EXERCISE PROMPT:
Please copy the passage of the Costa Rica post below word for word, from "I do not like" to "the shattered pieces.".

EXERCISE PASSAGE:
• • • • •

Just a few delights from Costa Rica
We’ve been here for more than two weeks now, and I think we’ve found our rhythm. I’m now able to get to places without the aid of Google Maps, and grocery store runs are quicker because I know which aisles to go down. I’m remembering to put food away and wipe down the counter as soon as I’m done cooking, lest a long trail of ants marches in to claim all food as their own.
I do not like the bugs very much—including the massive ants that bite— but there are other things here I am appreciating:
We see butterflies everywhere. Everywhere! The other morning I sat in a coffeeshop, and there was a yellow butterfly inside with us, dancing around our heads. Every bush has butterflies fluttering nearby, including the bushes facing the patio of our house. I watch them as I work outside, sometimes two of them chasing each other, looking like they’re playing tag.
Smashing coconuts is a Beanie delight: she loves to smash fruit on the ground (at her previous school, her favorite day of the year may have been when she got to smash a mutantly enormous lemon behind the school building). Today during break at TIDE, she and her classmates discovered coconuts in the yard and also discovered it was very fun to throw them down and then eat from the shattered pieces.
“I’m telling everyone don’t bother getting knives for coconuts because it’s more fun to smash them.”—Beanie.
We see tiny baby geckos in the house every day, and outside our kitchen windows are the grown ones, moving up and down the glass after the sun goes down.

• • • • •

MATERIAL PROVIDED:
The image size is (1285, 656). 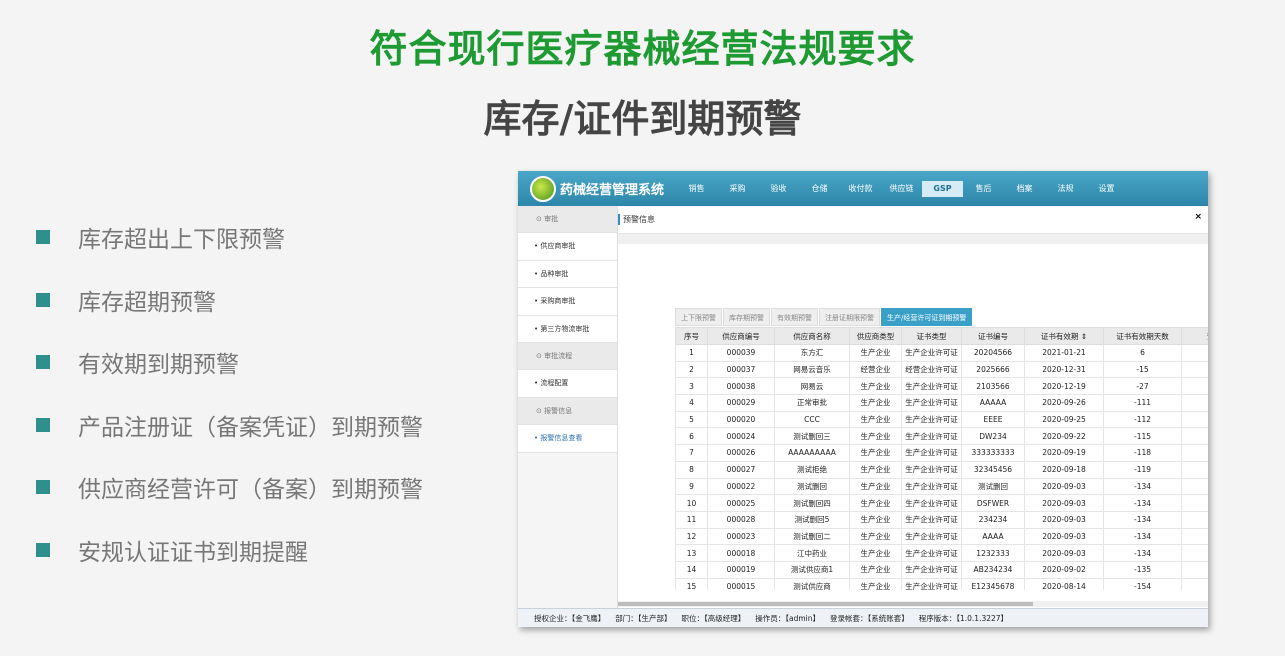 I want to click on scrollbar-thumb, so click(x=826, y=604).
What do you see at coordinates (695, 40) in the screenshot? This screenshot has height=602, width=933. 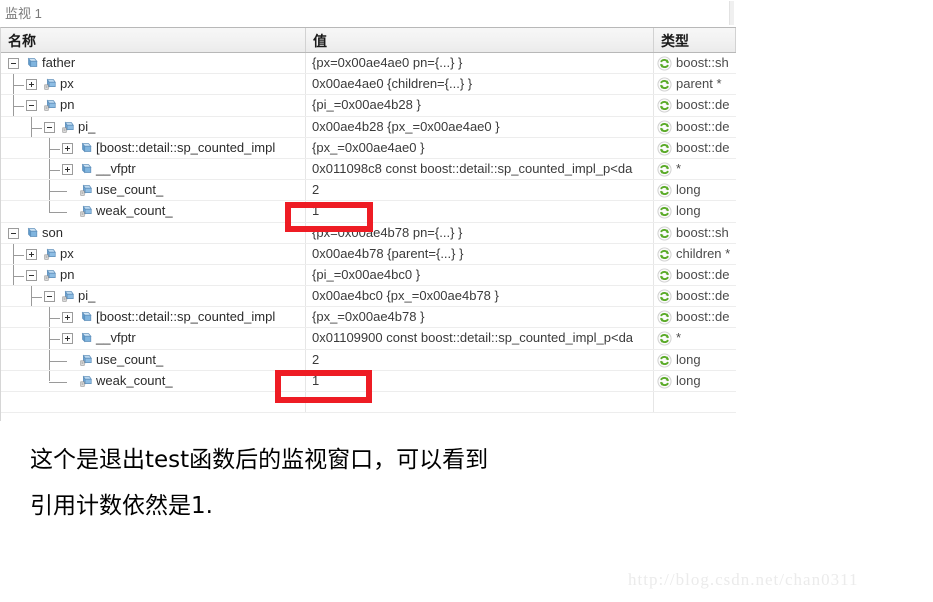 I see `column-header-type: 类型` at bounding box center [695, 40].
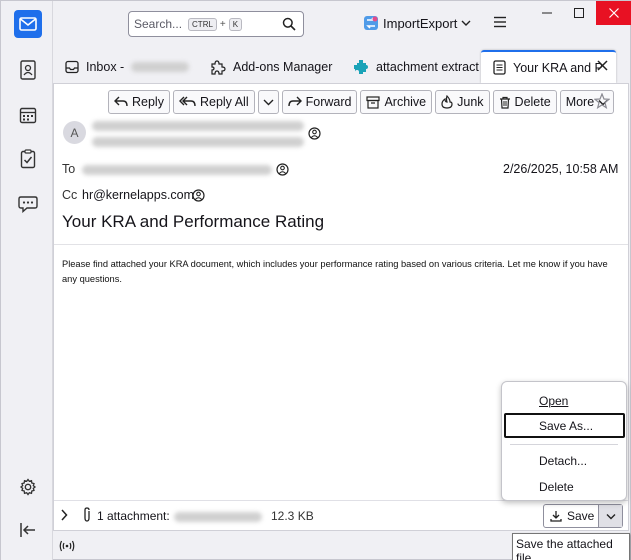 This screenshot has height=560, width=631. Describe the element at coordinates (177, 170) in the screenshot. I see `redacted-recipient` at that location.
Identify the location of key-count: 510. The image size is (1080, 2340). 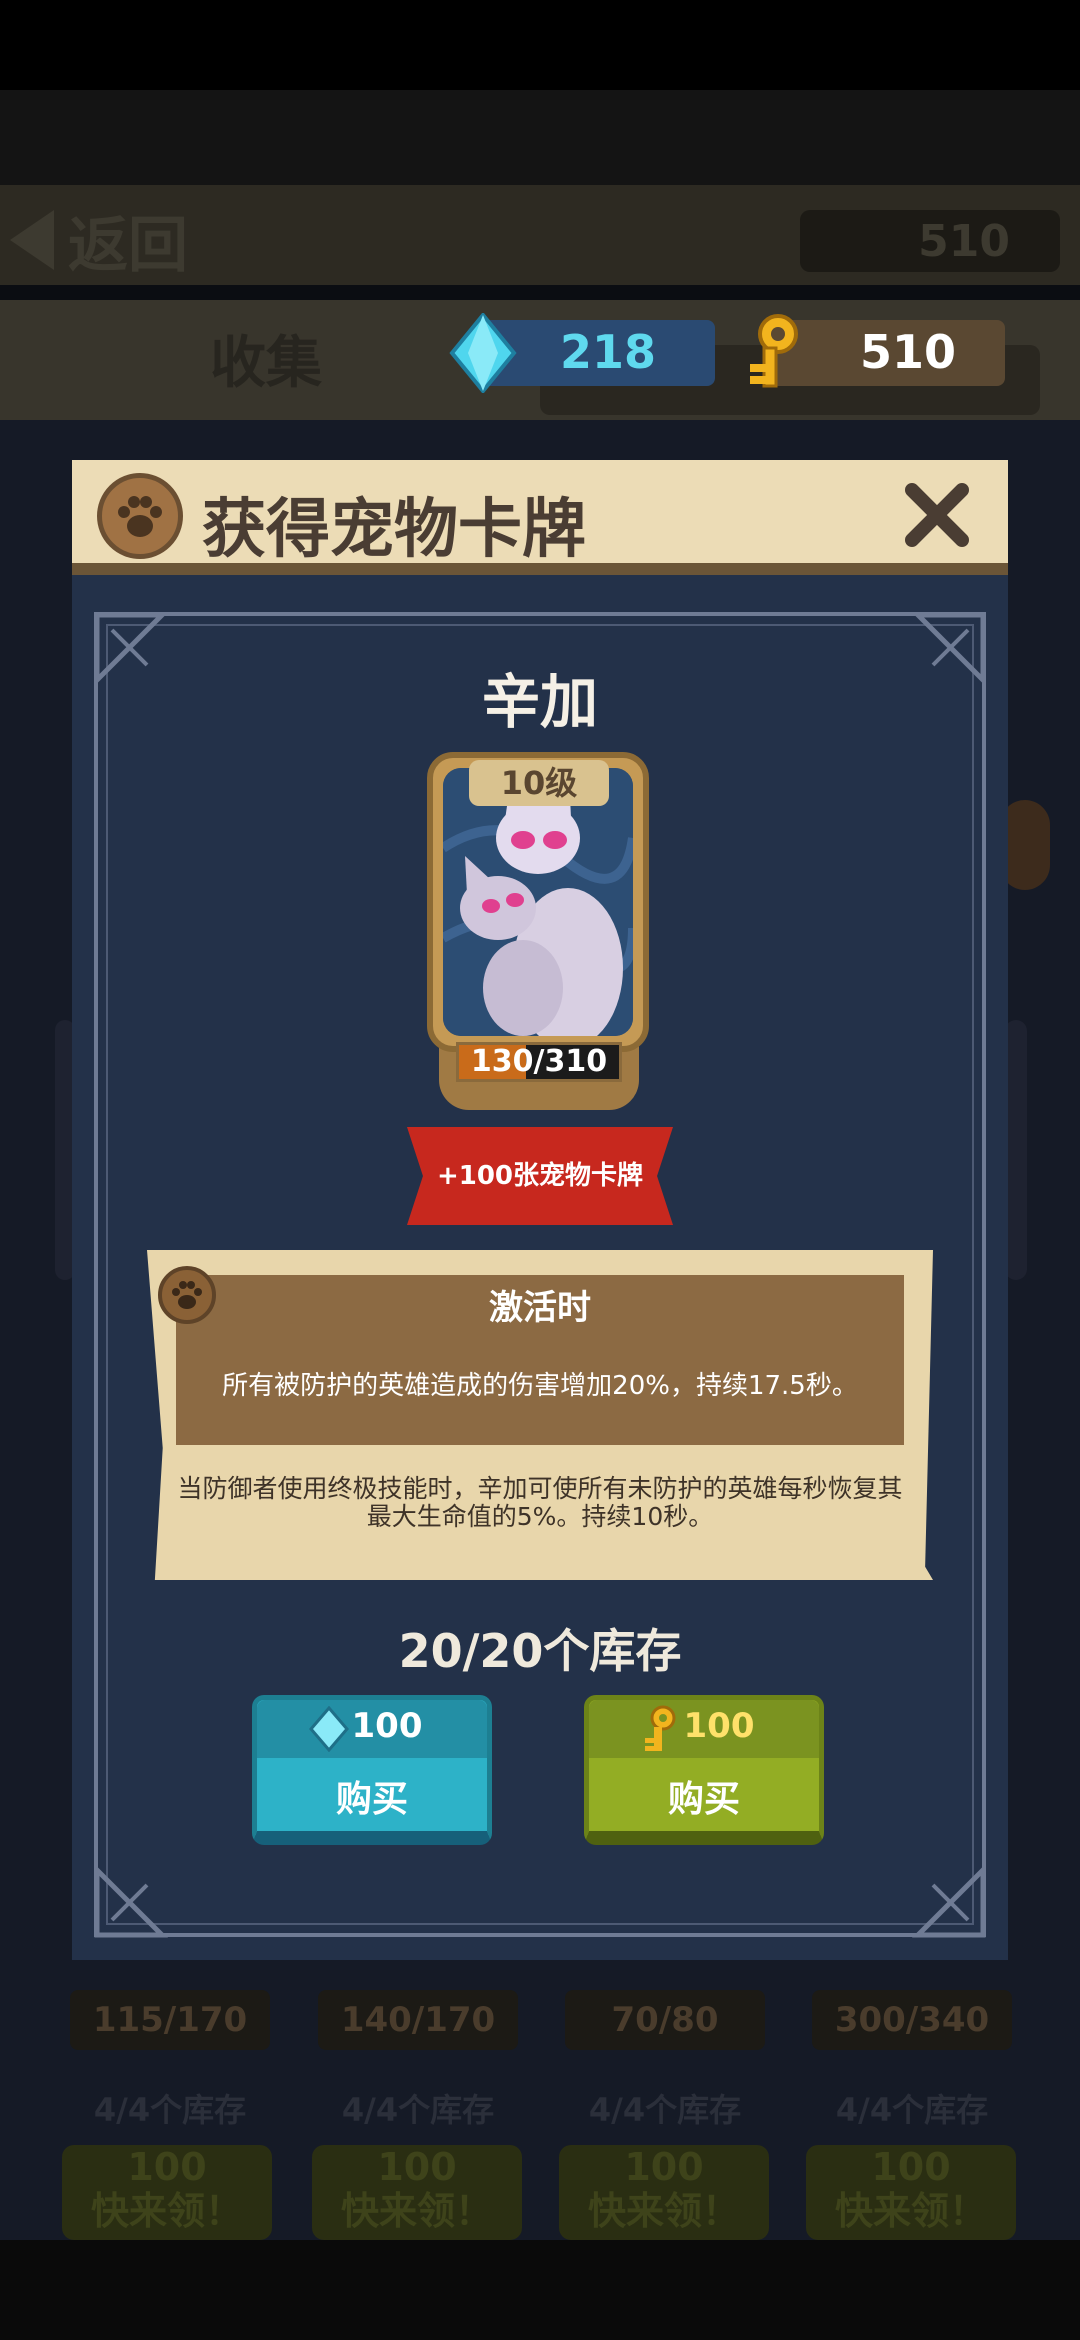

• • • • •

EXERCISE OUTPUT:
I do not like the bugs very much—including the massive ants that bite— but there are other things here I am appreciating:
We see butterflies everywhere. Everywhere! The other morning I sat in a coffeeshop, and there was a yellow butterfly inside with us, dancing around our heads. Every bush has butterflies fluttering nearby, including the bushes facing the patio of our house. I watch them as I work outside, sometimes two of them chasing each other, looking like they’re playing tag.
Smashing coconuts is a Beanie delight: she loves to smash fruit on the ground (at her previous school, her favorite day of the year may have been when she got to smash a mutantly enormous lemon behind the school building). Today during break at TIDE, she and her classmates discovered coconuts in the yard and also discovered it was very fun to throw them down and then eat from the shattered pieces.